Ahead of the federal health insurance reform, several states have already been using funds provided by the federal government’s Maternal and Child Health Services Block Grant Program to improve pregnancy care.
For example, the California Maternal Quality Care Collaborative develops toolkits, protocols and recommendations for hospitals to tackle the leading causes of maternal death and morbidity, including hemorrhage (excessive bleeding) and preeclampsia (extreme high blood pressure).
At least two-thirds of California hospitals have adopted the toolkits. At the same time, the collaborative is devising a program to reduce first-birth C-sections, which range from 15 percent to 45 percent of births in California.
“The challenge is getting hospitals to adopt recommendations and change, but this is an area that we are making real progress in,” said Dr. Elliot Main, medical director of the collaborative. “It’s a shame mothers are still bleeding to death in the United States.”
In addition to the block grant, the Maternal and Child Health Bureau has developed intervention programs for low-income women at risk of having a low-birth weight baby, including the Home Visiting program and Healthy Start.
In 2009, 685 U.S. mothers – up from 548 in 2007 – died of pregnancy-related complications during or within 42 days of the end of their pregnancy, according to unpublished data provided by the Health Resources and Services Administration.
As a result, the United States is one of 23 countries – including Zimbabwe and Costa Rica – where maternal mortality rates have increased, according to a 2010 World Health Organization report “Trends in Maternal Mortality: 1990- 2008.”
Many pregnant mothers go into labor with chronic health problems, the top being diabetes, hypertension, obesity and cardiovascular disease.
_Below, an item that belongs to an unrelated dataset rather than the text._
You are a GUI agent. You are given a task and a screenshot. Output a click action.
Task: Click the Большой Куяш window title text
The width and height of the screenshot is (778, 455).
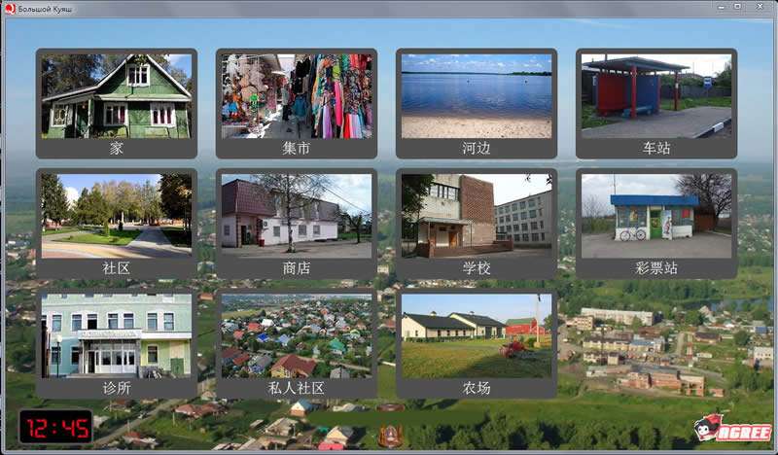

The federal maternal health agency reports that these contribute to poor maternal outcomes, but these studies are not conclusive and do not explain the maternal mortality difference between white, African American and Hispanic mothers.
Higher rates of health disorders are reported during pregnancy as well. In 2008, among the 27 states that collect this information, gestational diabetes and pregnancy-related hypertension were reported in 40.6 mothers per 1,000 live births and 38.7 mothers per 1,000 live births, respectively.
Clear Backsliding Trend
Final maternal mortality and morbidity data for 2010 are not yet available but the trend is clear. While developing countries are lowering their maternal mortality rates, the United States is backsliding.
The problem here does not correlate to monetary expenditure. The United States spends more on health care than any other country and more on maternal health than any other type of hospital care, according to a 2010 report by the London-based human rights group Amnesty International.
Lu, at the Maternal and Child Health Bureau, has been researching maternal distress for years.
“To improve maternal mortality in America, there are two things we must do,” he said in an e-mail interview. “First, we need to improve women’s health before they get pregnant. Second, we need to improve the quality of care that women receive during pregnancy.”
That echoes an international consensus that maternal deaths are preventable in most cases and that maternal morbidity can be foreseen and addressed long before the mother gives birth.
Improving women’s health before pregnancy involves what Lu has described as a “life course model” that begins in early life and extends to checkups for teens and access to contraceptives, all of which are covered by the health reforms about to take effect.
“Programs and policies that improve women’s health before they get pregnant, including those that address social determinants of health over the life course, as well as those that improve the quality of care women receive during pregnancy, will be critical for offsetting the risks which contribute to increased maternal deaths,” Lu said.